A green-fingered Londoner was left red-faced with rage when her community garden was torn up by the council – because she lives on the wrong street.
Lou Downe spent more than a year tending to the vegetables, flowers and herbs which grew around the corner from her home before they were dug up by council contractors – because they say she was trespassing.
But she woke up yesterday (Thurs) to find council workers uprooting the plants which was a welcomed burst of colour to her neighbouring estate, in Shoreditch, east London.
She said: “I live in a tiny one bedroom flat. It has no outdoor space which is not unusual in London where less than 50 per cent of homes in have a garden.
“I’m not complaining. I chose to live in Hackney because I love the area but last year, like with most people, our rent went up. As did the price of food, and pretty much everything else.
“A combination of these factors and a hope that I could alleviate some of this problem not just for myself but the local community lead me to think about starting a community garden.
“It was a 4 x 3 metre area between some dead rose bushes.
“There was no clear ownership so I set about improving the soil and planting vegetables.
“Nothing I was doing was permanent and would only have improved the site for whoever owned it.
“The garden literally blossomed and by summer was producing enough vegetables to keep us and our neighbours fed.”
Lou and her neighbours planned to expand the vegetable patch into an official community garden last year, until someone complained on ‘Health and Safety’ grounds.
Lou, who works as a design and service standards director said: “I received an email from our estate agent with a snippet of text they had received from the holding company of our building.
“It said the plants I’d grown there constituted to trespassing and that would be prosecuted in ten days unless I removed them.”
The vigilant gardener said she tried to contact several councillors and finally managed to halt the process – on the condition she collected enough signatures to make the patch of land an official community garden.

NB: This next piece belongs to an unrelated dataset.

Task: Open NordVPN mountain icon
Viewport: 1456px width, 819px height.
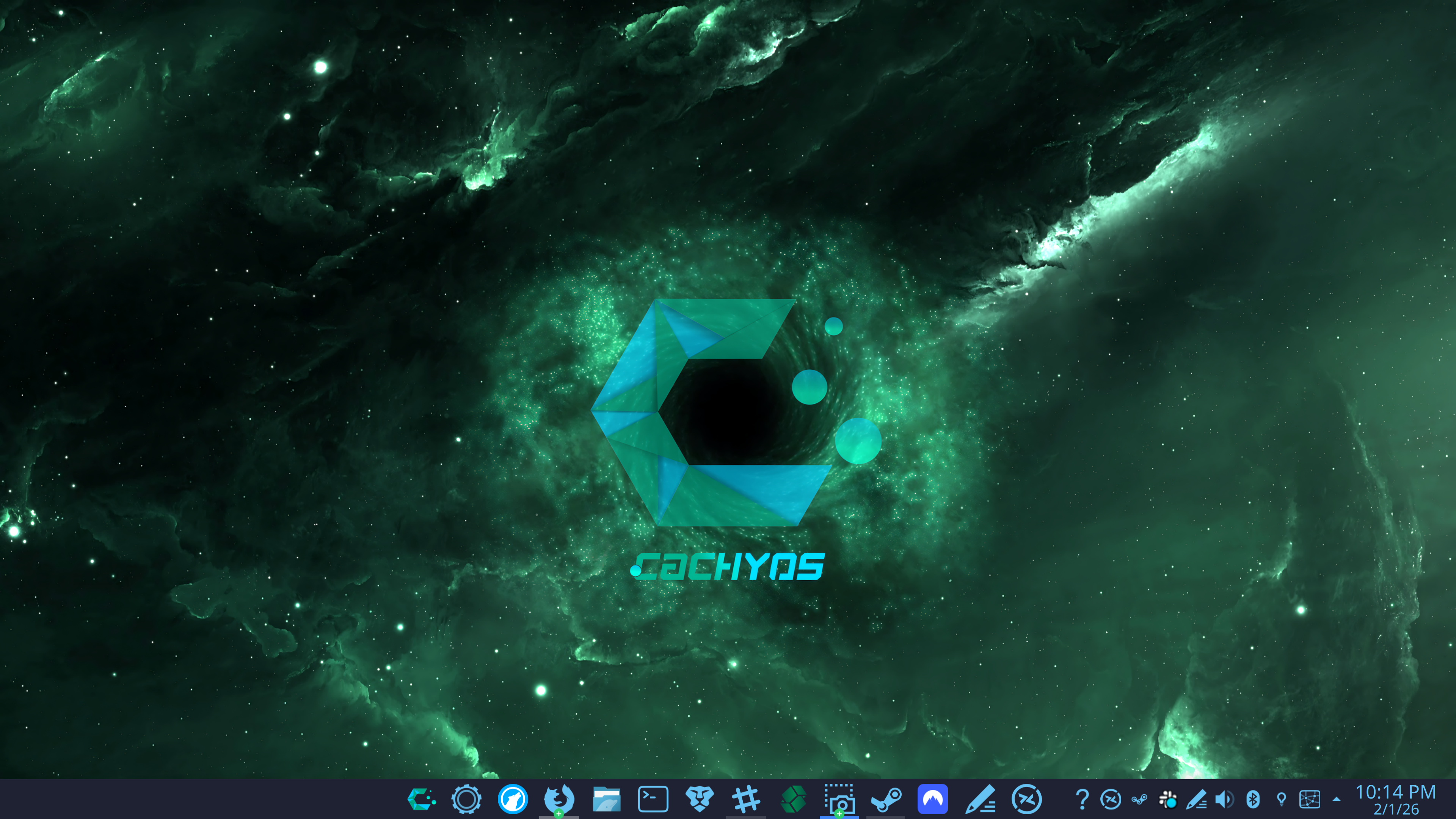Action: [933, 800]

She said: “But after a long winter when only the most intrepid gardeners are thinking about gardening, I was struggling to find anyone in the estate to put their name to the project.
“Many were keen to be involved but it’s one thing to be involved in a community garden and another to run one.”

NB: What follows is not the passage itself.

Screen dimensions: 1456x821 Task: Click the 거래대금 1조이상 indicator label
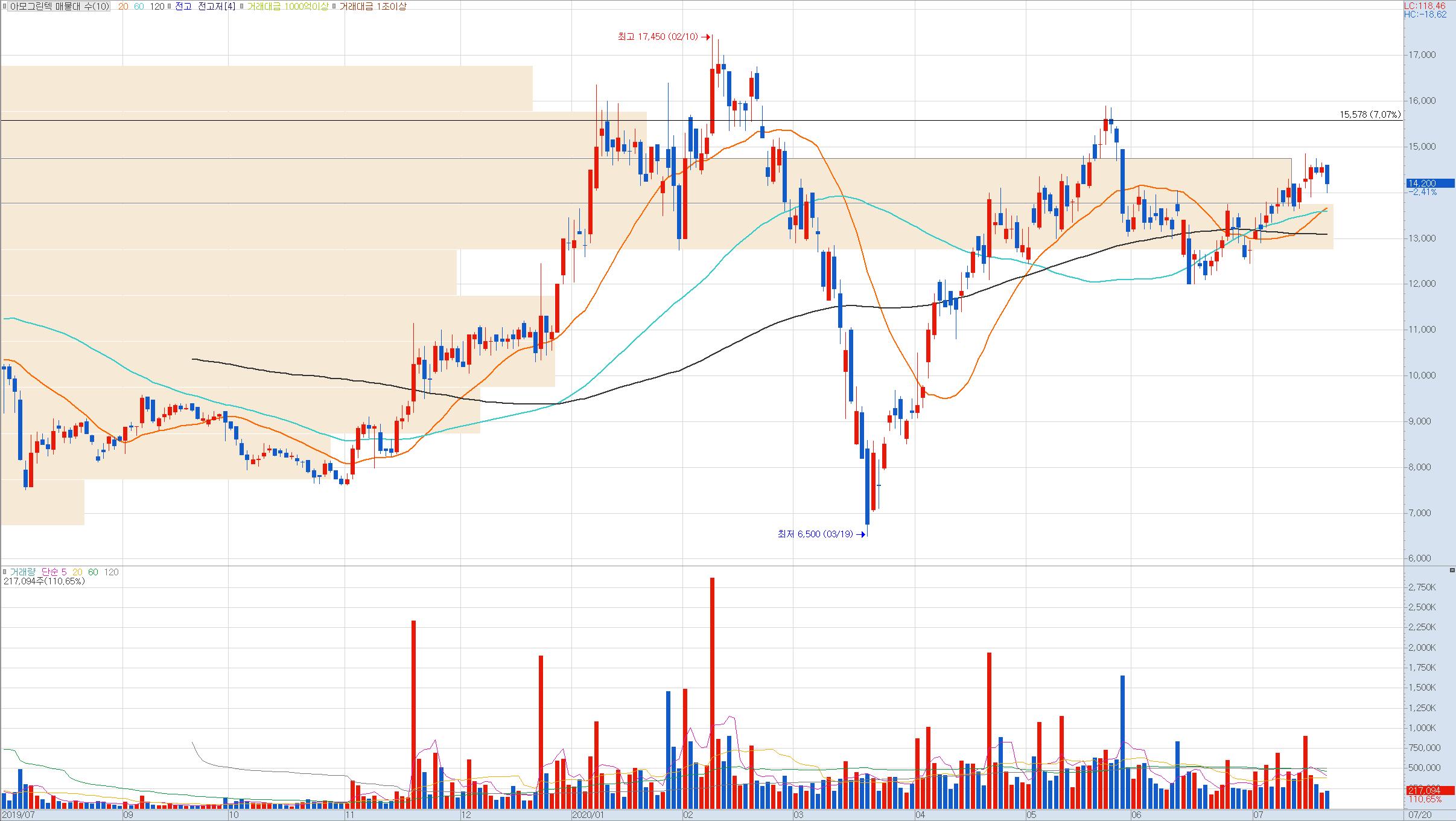pyautogui.click(x=373, y=6)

An optimistic Lou thought she could have another go in spring but came to the devastating realisation that this was not possible – when she woke up to find council workers uprooting the garden.
She said: “I looked out of my window to see the garden being destroyed.
“A notice had apparently been posted in plain view asking me to stop my ‘unauthorised gardening’.
“In fact, the notice was obscured by rose bushes, was a long way from the garden and had been posted just four days earlier.”
Mayor of Hackney, Phillip Glanville responded to Lou’s raging Tweets which she directed at the mayor and Hackney Council.
He posted: “That’s awful, I don’t make individual decisions like this and have backed estate community gardens from the start.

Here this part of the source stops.